◆ TEXT ZUM PRÜFEN

Durchgestylter Wahlkampf

Nicht dass Kurz nicht auch ohne Schummelei Kanzler geworden wäre. Der Wahlkampf war perfekt durchgestylt, er hätte auch mit ein paar Millionen weniger gut funktioniert. Vor allem, weil Kurz konsequent Geschichten erzählt. Etwa jene von der Bedrohung durch die Flüchtlinge, der er sich so entschlossen entgegenstellt. Kurz erzählt aber auch noch eine andere Geschichte, nämlich jene von seiner persönlichen Integrität, von Authentizität, von einer Ehrlichkeit und Geradlinigkeit, die letztlich seinen Erfolg ausmacht: Glaubwürdigkeit.

Genau diese Glaubwürdigkeit ist nun massiv angeschlagen, das erste Mal für alle nachvollziehbar.

◆ ANGEZEIGTE DATEN
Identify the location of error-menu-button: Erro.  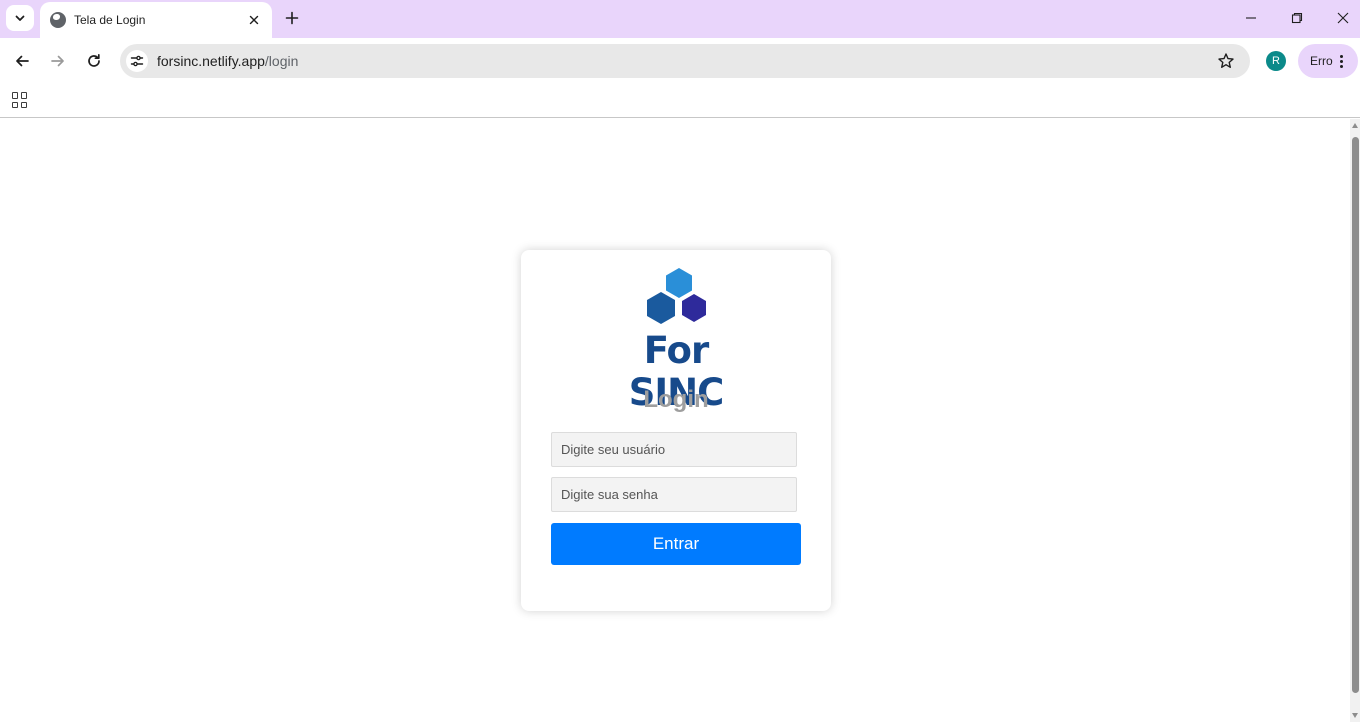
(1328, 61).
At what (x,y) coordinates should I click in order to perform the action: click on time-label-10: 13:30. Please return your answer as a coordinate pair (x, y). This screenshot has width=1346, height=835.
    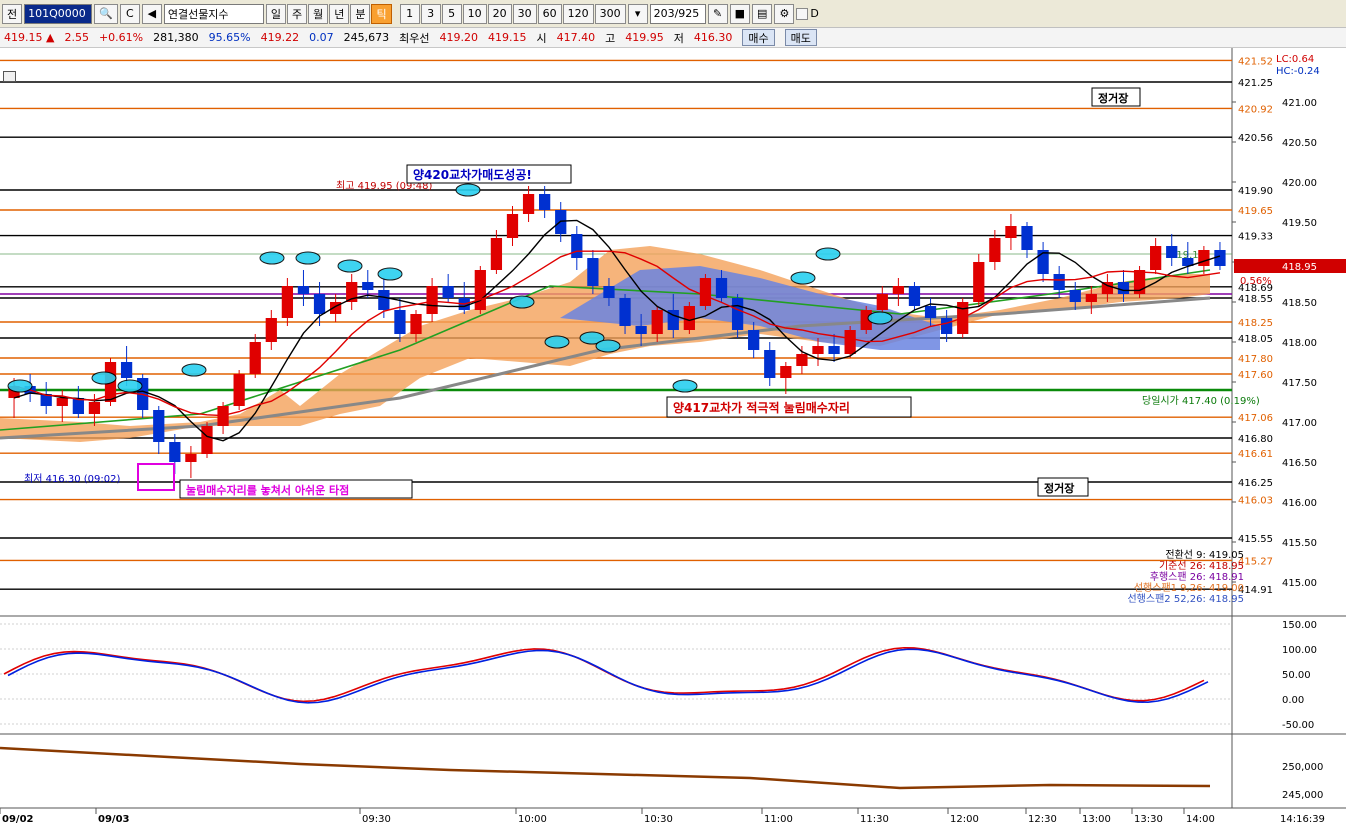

◆ DEINE AUFGABE
Prüfe, ob diese Aussagen zum Text über den Wahlkampf von Kurz passen, und antworte jeweils mit Ja oder Nein samt den entscheidenden Worten des Textes als wörtlichem Zitat. (a) Ohne Schummelei wäre Kurz nicht Kanzler geworden. (b) Der Wahlkampf hätte auch mit weniger Geld gut funktioniert. (c) Die Glaubwürdigkeit von Kurz ist jetzt stark beschädigt. Die Daten braucht man hier nicht.

◆ DEINE LÖSUNG
(a) Nein: „Nicht dass Kurz nicht auch ohne Schummelei Kanzler geworden wäre.“
(b) Ja: „er hätte auch mit ein paar Millionen weniger gut funktioniert“
(c) Ja: „Genau diese Glaubwürdigkeit ist nun massiv angeschlagen“